3. The developers forgot to test that they allow long-term caching or serve-stale on their assets.
4. There's a big difference between being completely offline where the interface status shows down and high latency / packet loss. The most frustrating experience for the users are the latter because things act like they're going to work and if they were doing an activity which changes state it might not be clear whether something succeeded or not. The offline API doesn't work for that and it's almost certain that your SPA doesn't really handle it because:
5. Statistically nobody tests in those degraded conditions so they end up with the Twitter-style SPA where it loads the core of the UI structure but then nothing renders. This is better than a server timeout page only in that it allows you to try to convince the user to be less frustrated.

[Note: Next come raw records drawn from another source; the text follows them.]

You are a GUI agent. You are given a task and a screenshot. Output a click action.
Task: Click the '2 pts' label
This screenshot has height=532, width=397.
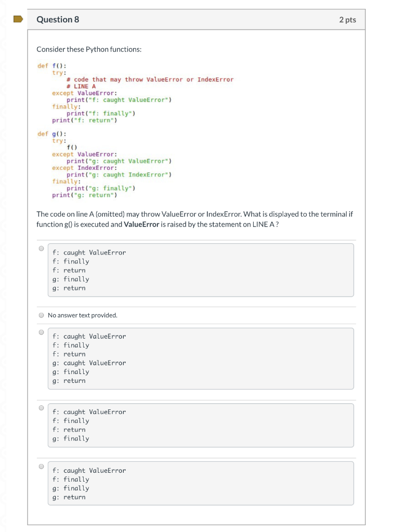click(x=349, y=19)
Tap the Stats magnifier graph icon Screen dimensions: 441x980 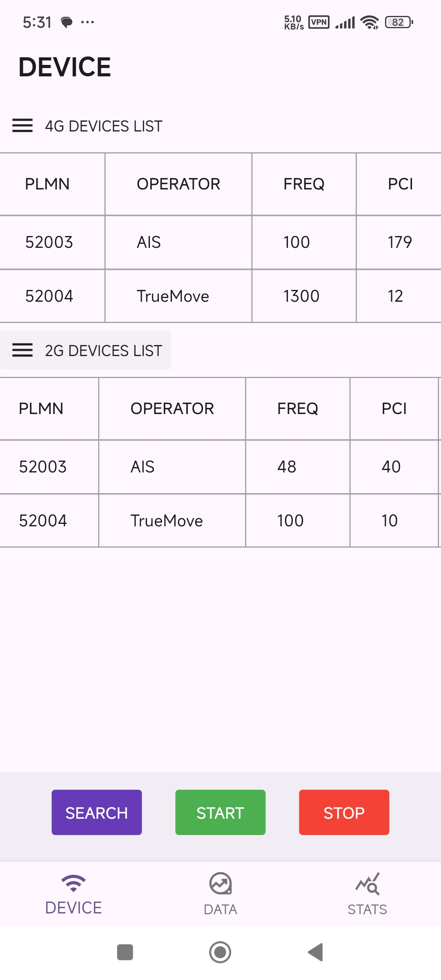(368, 884)
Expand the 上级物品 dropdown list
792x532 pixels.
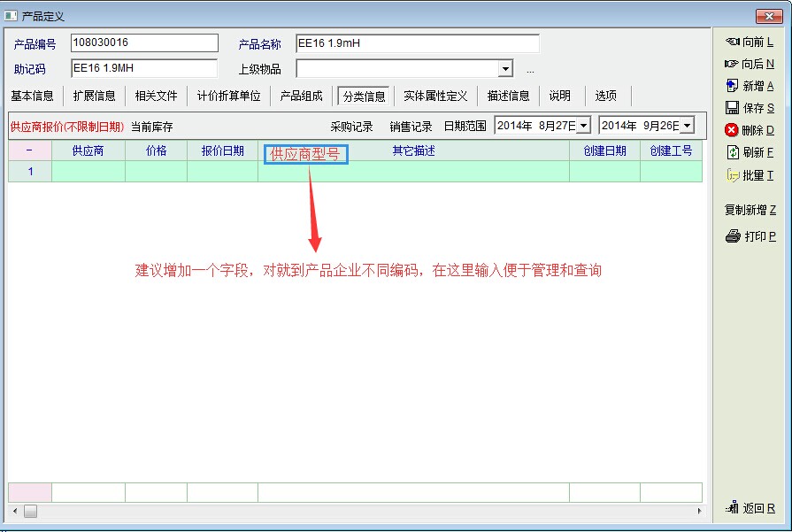pyautogui.click(x=505, y=69)
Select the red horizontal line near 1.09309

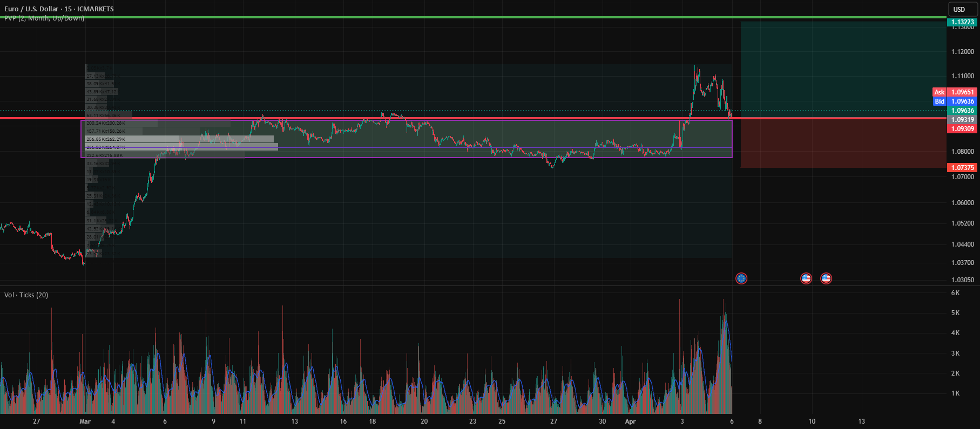[473, 118]
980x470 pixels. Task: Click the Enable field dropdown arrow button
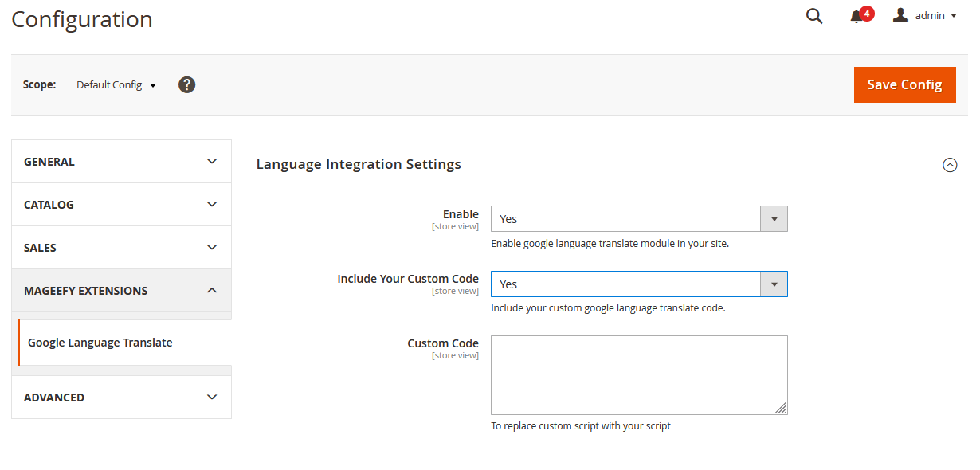pos(774,218)
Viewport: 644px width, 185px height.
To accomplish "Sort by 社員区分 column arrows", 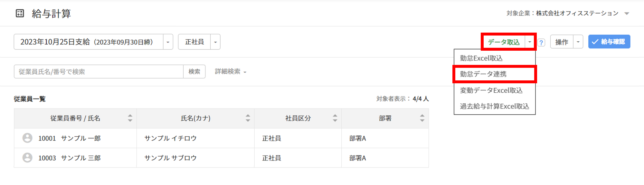I will [335, 118].
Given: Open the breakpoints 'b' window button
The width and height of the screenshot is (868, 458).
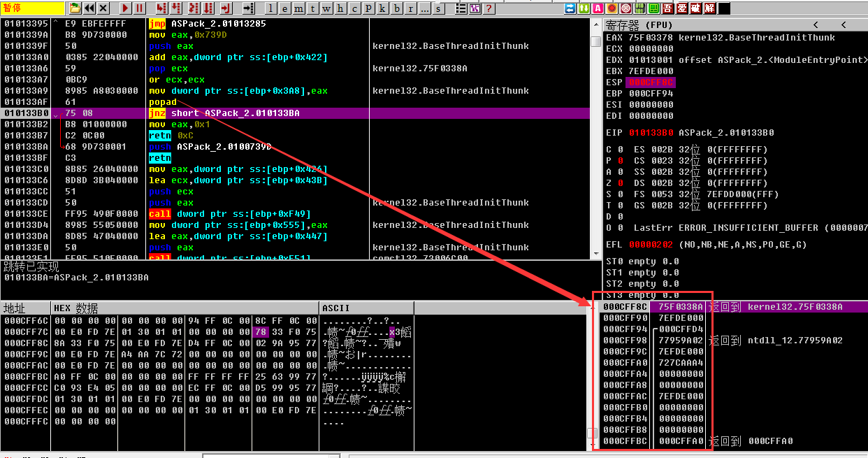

The reason why this is almost always better for server-side rendering comes down to the increased client footprint of an SPA. With an SPA you're depending on an enormous amount of code to load and run before the user sees anything and there's a lot more that can go wrong in ways you didn't handle, which is why it's so common to learn something is an SPA when you get a “successful” blank page. Servers certainly can have problems but most of the moving parts are under your control so you have better visibility and control, and there's no better way to handle degraded conditions than to depend on them less. If the network is slow, trimming your transfer by 1-2 orders of magnitude is going to do more than almost anything else to improve the user experience.
Most of the time SPA's degrade very poorly and instead of breaking they often appear as if they're somewhat working but the site is actually in a broken state and will need a complete refresh to become usable again.